Corollary (intuitive version 1): FOL cannot make any difference between a given and a value derived from the givens..

I've explained above that it can. Just introduce the IsGiven predicate. It's a wild, wild claim that FOL is so restrictive a framework that it can't be used to model such a trivial piece of information.

Let S be your Sudoku theory, for a particular puzzle, that lacks the IsGiven predicate. Let S' = S + G + U where G consists solely of the IsGiven(n,r,c) predicates for the puzzle's givens, n@(r,c), and U contains formulae that depend upon the IsGiven predicate, e.g. UR-based deductions. Any formula that S can derive, S' can too, obviously. Yet S' retains knowledge of what was a given, contrary to your "intuitive version 1". The formulae in U are available to be used in S', not but in S. It makes no sense to say that a candidate n@(r,c) in S' for which IsGiven(n,r,c) does not hold can be used "exactly as if it were a given", i.e. as if IsGiven(n,r,c) were proven, by a formula in U that makes explicit use of the IsGiven predicate.

Supplied information:

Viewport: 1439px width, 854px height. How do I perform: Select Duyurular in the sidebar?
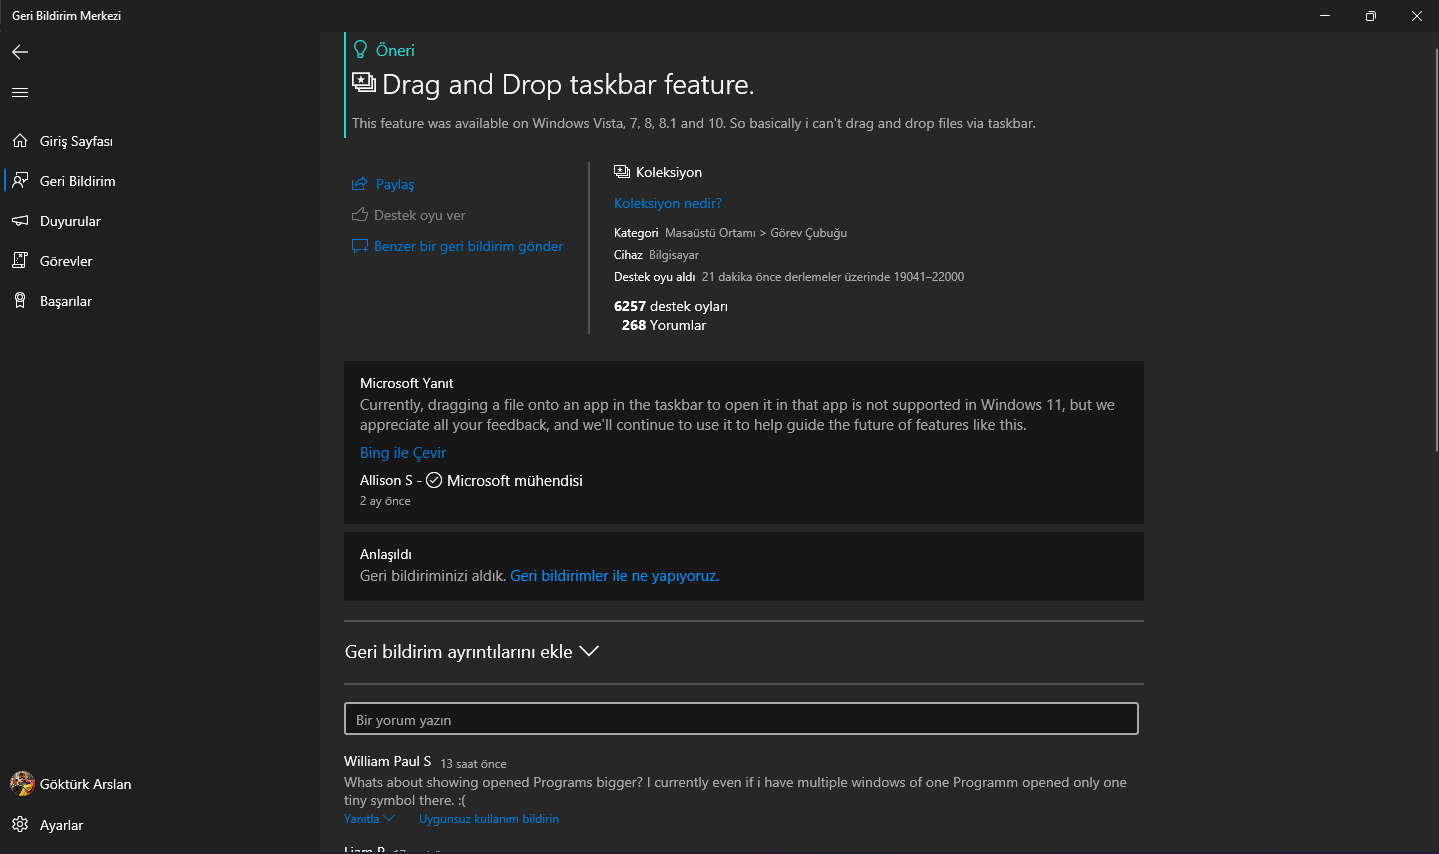click(70, 221)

Tasks and exercises:
A – According to the forum post, why does S' contradict "intuitive version 1"? Answer in one to three sentences.
B – In the forum post, what does G consist of?

Solutions to each task:
A – S' includes G, the IsGiven(n,r,c) predicates for the puzzle's givens, so it keeps knowledge of which values were givens while still deriving every formula S can. The formulae in U make explicit use of the IsGiven predicate, so a candidate for which IsGiven(n,r,c) does not hold cannot be used as if it were a given.

B – G consists solely of the IsGiven(n,r,c) predicates for the puzzle's givens, n@(r,c).